State Street announced third-quarter 2011 earnings per share of $1.10, compared to $1.08 in the third quarter of 2010. Revenue of $2.427 billion in the third quarter of 2011 increased 5% from $2.310 billion in the third quarter of 2010. Third quarter revenue included net interest revenue of $46 million associated with discount accretion related to former conduit securities consolidated onto the company’s balance sheet in 2009, a discrete tax benefit of $91 million related to a restructuring of former non-US conduit assets and $85 million, attributable to acquisition and restructuring costs.
State Street’s servicing fees for the third quarter were $1.106 billion, up 10% on the third quarter of 2010. State Street said the increase was attributable primarily to net new business and the improvement in daily average equity valuations. However, servicing fees were down 2% from $1.124 billion in the second quarter of this year due primarily to declines in daily average equity valuations. The company said this decrease was offset partially by net new business installed. Total assets under custody and administration were $21.510 trillion at September 30, 2011, up 6% compared with $20.226 trillion at September 30, 2010 but down 5.5% from $22,762 trillion at June 20, 2011.
Trading services revenue, which includes foreign exchange trading revenue and brokerage and other fees, was $334 million for the third quarter of 2011, an increase of 46% from $228 million in the third quarter of 2010 and an increase of 7% from $311 million in the second quarter of this year. Foreign exchange trading revenue of $204 million increased 91% on the third quarter of 2010 and 21% on the second quarter of 2011 primarily due to higher volatility, as well as higher volumes in the case of the Q3 2010 comparison. Brokerage and other fees were $130 million, up about 7% due to stronger revenue from electronic trading. However, these fees were down 8% from the second quarter of 2011 due to lower revenue from transition management, offset partially by higher revenue from electronic trading.
Securities finance revenue was $85 million in the quarter, up 25% from $68 million in the third quarter of 2010, due primarily to improved spreads. However, this revenue was down 38% from $137 million in the second quarter of 2011 primarily due to seasonality in the second quarter. Processing fees and other revenue was $90 million, up 27% from $71 million in the third quarter of 2010 due to $22 million of gains related to real estate and certain leases. These fees were up 29% from the second quarter of 2011 to $90 million also due to $22 million of gains related to real estate and leases.
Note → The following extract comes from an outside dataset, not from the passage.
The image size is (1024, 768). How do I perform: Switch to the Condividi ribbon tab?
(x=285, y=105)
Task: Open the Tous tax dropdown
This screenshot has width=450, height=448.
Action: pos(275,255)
Jay Hooley, State Street’s CEO said in a press release: “Our third-quarter results demonstrate the resiliency of our business model as our operating-basis revenues increased from last year’s third quarter by about 12%, supported by prior period new business wins as well as stronger foreign exchange revenue. On an operating basis, we achieved positive operating leverage compared to the second quarter, reflecting effective expense control and expense savings from the business operations and information technology transformation program we launched last November.
At the weekend, Trian Fund Management, which owns about 3.3% of State Street, wrote a letter to the custodian banks board saying it was too focused on expansion and revenue at the expense of profitability and shareholder return. Trian also claimed that State Streets employee compensation scheme was too high.
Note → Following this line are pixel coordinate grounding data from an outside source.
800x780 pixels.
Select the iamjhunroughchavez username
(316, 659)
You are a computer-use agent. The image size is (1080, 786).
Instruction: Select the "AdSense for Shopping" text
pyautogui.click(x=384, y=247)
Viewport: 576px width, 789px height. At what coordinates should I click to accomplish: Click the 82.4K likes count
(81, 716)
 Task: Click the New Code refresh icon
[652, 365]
In State Streets Q3 results press release, Hooley said Salaries and benefits expenses declined during the third quarter from the second quarter, as a result of reductions in incentive compensation and our success in executing this transformation program.”
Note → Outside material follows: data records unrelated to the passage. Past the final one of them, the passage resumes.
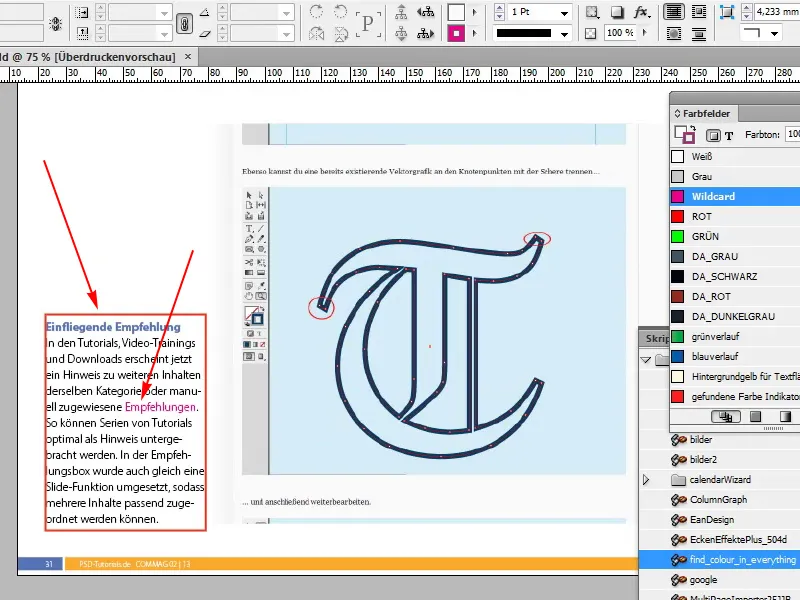Expand the calendarWizard folder
The height and width of the screenshot is (600, 800).
(x=646, y=480)
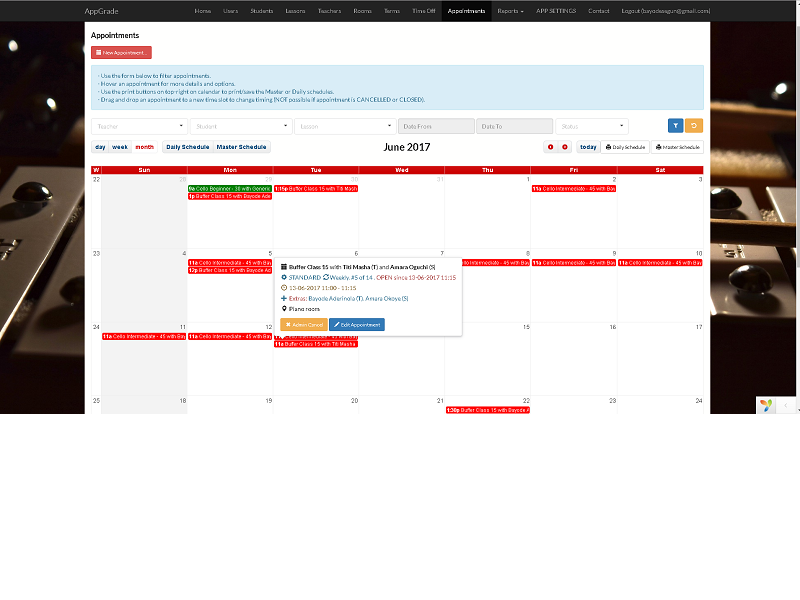The image size is (800, 600).
Task: Go to next month with right red arrow
Action: (565, 147)
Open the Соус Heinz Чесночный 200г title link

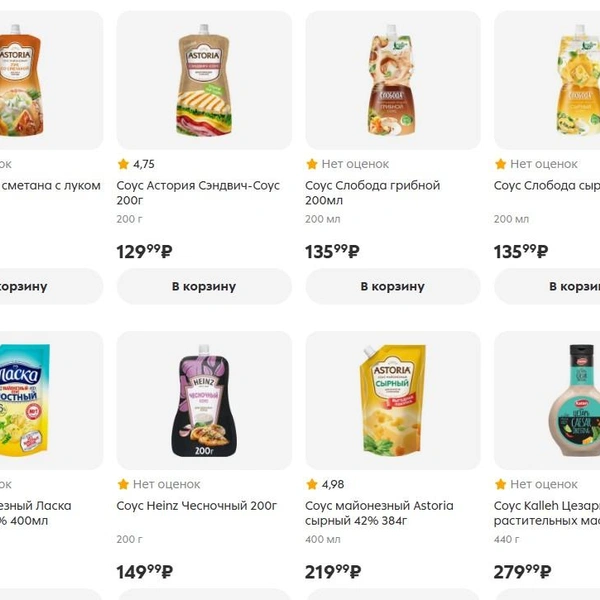tap(197, 506)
Hooley continued: “In the third quarter we purchased approximately 5.8 million of our common shares which brought the total shares purchased in 2011 to 10.7 million, leaving about $225 million remaining to complete the previously announced share purchase program authorized by our Board of Directors in March. We ended the third quarter with a tier 1 common ratio of 16.0%. With our strong capital position, we believe we are well positioned as we formulate our 2012 capital plan to be submitted to the Federal Reserve early next year.”
Hooley concluded: “As we approach the end of 2011 and plan for 2012, we expect to face a prolonged, worldwide low interest-rate environment, constrained economic growth, anticipated higher capital requirements, and increased regulatory and compliance costs. We are addressing these challenges by remaining focused on our clients and growing our business, while controlling expenses with a goal of continuing to generate positive operating leverage.”